The disgraced former D.C. Council member stole hundreds of thousands of dollars directly from funds intended for youth sports programs. But many advocates are afraid the consequences will extend to other youth programs that Thomas never touched, accelerating a recent trend of sharply declining youth services funding.
Thomas did most of his stealing from money he funneled through the D.C. Children and Youth Investment Trust Corp., who doled it out at his request to favored nonprofits who in turn kicked back much of the money to Thomas, delivering a fraction, if any, of the youth services they promised.
The Trust’s role in the scheme, and its inability to detect anything amiss, has the public-private nonprofit’s future in serious jeopardy, with officials demanding audits and even rumbling about closing down the Trust entirely. But advocates insist there remains a great need for the “out-of-school time” programs the Trust was created in 1999 to fund and oversee.
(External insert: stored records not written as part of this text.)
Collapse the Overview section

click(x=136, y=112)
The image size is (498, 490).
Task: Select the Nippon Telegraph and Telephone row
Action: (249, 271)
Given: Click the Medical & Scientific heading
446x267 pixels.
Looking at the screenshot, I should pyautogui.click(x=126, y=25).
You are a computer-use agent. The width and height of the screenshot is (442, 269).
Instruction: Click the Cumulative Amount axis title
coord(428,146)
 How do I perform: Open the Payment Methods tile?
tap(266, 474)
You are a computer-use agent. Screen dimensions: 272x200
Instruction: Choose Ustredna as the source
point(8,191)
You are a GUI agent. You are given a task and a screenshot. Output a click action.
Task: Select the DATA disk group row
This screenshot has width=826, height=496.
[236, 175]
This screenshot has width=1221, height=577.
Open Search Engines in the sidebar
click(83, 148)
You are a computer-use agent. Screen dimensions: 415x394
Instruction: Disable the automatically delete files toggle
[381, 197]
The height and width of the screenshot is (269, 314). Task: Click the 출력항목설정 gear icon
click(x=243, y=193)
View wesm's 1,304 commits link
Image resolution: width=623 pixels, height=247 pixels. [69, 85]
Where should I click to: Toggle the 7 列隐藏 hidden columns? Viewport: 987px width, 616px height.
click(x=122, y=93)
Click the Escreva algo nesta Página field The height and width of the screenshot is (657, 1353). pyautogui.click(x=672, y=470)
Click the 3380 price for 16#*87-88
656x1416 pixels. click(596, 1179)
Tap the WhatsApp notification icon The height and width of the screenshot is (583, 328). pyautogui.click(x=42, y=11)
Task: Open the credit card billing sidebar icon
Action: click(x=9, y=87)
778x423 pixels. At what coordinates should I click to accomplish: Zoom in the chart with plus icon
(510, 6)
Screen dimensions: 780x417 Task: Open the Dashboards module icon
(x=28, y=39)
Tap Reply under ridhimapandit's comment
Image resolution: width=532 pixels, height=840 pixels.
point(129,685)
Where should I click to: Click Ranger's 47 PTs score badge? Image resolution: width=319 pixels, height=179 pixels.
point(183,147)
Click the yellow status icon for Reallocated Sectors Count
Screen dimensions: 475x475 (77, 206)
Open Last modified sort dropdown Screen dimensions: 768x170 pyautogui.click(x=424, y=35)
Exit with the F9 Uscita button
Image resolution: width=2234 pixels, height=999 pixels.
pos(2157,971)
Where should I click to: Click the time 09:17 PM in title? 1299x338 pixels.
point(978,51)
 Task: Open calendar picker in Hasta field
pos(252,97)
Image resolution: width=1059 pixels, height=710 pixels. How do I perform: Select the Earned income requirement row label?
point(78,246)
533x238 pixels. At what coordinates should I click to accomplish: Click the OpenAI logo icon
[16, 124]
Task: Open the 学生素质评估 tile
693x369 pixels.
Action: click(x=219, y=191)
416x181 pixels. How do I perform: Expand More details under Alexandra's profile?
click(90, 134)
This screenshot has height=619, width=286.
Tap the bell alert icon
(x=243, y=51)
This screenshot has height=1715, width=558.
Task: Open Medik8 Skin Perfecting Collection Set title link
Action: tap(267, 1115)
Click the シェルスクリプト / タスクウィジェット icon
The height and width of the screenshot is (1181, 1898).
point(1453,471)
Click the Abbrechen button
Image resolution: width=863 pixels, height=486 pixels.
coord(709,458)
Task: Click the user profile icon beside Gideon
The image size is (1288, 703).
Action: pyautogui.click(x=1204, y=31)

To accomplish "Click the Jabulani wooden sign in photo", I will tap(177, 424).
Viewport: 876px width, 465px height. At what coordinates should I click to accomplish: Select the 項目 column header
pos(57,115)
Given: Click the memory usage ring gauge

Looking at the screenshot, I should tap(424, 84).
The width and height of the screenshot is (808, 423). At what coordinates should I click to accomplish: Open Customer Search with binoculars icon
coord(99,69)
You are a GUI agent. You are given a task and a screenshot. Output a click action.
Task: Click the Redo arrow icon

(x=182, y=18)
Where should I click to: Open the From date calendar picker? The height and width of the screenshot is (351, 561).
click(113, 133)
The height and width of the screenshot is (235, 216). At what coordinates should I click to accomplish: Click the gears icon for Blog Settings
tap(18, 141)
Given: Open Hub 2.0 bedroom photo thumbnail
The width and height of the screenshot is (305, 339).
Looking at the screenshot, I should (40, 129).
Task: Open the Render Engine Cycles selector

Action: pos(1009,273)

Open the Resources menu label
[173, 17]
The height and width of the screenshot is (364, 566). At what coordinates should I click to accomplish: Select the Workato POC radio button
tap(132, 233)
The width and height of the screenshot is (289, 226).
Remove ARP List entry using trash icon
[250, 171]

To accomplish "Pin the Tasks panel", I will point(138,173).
The Trust isn’t giving up on keeping its role as the cornerstone of the city’s funding efforts. To that end, it commissioned a study of youth services spending by respected advocate-turned-consultant Susie Cambria, who did a program-by-program analysis not only in funding for the Trust but in 11 additional city agencies.
It finds that funding for these “out-of-school time” programs has dropped precipitously in the past four years. Certainly that’s not surprising given the budgetary pressures the city has faced, but the 44 percent drop since fiscal 2009 stands in stark contrast to the modest rise in the city’s local spending (from $5.5 billion to $5.6 billion) over that period, to say nothing of the 6.8 percent growth in the overall budget including federal funds.
The Trust is set to go before the D.C. Council on Monday for its annual performance oversight hearing. Trust officials are likely to face some tough questions from Jim Graham (D-Ward 1), who oversees the Trust, but given the ongoing investigations into its activities, don’t expect to hear many answers from the Trust’s board or management.
But there will certainly be a robust discussion. Trust supporters, including the D.C. Alliance of Youth Advocates, are rallying support to head off the notion that the Trust ought to be abolished or dramatically overhauled. They’re hoping this new study (which cost the Trust $6,000) will help make their case.
Cambria, in the course of making a broader case for a better coordinated system of funding youth programs city, writes:
Why give money to the Trust now, after the scandals have been brought to light? Turns out there are some very good reasons.
First, only the Trust has the ability to effectively and efficiently manage the granting process, from developing RFAs, to reviewing proposals, to training grantee staff, to tracking program-level data. All of this on a large scale.
Second, only the Trust has managed to bring all the parties to the table to improve quality, coordinate services and outreach, expand evaluation, standardize language, and ensure essential training of staff. The Trust has done much to fill the void left by the absence of a citywide strategy for [out-of-school time]. Even if elected and appointed officials move immediately to create an OST system, CYITC is necessary.
Third, only the DC Children and Youth Investment Trust Corporation has demonstrated through comprehensive and long-term action that OST is important in the District of Columbia. As such, the whole of the community should maintain its financial commitment to the Trust for the benefit of children and youth.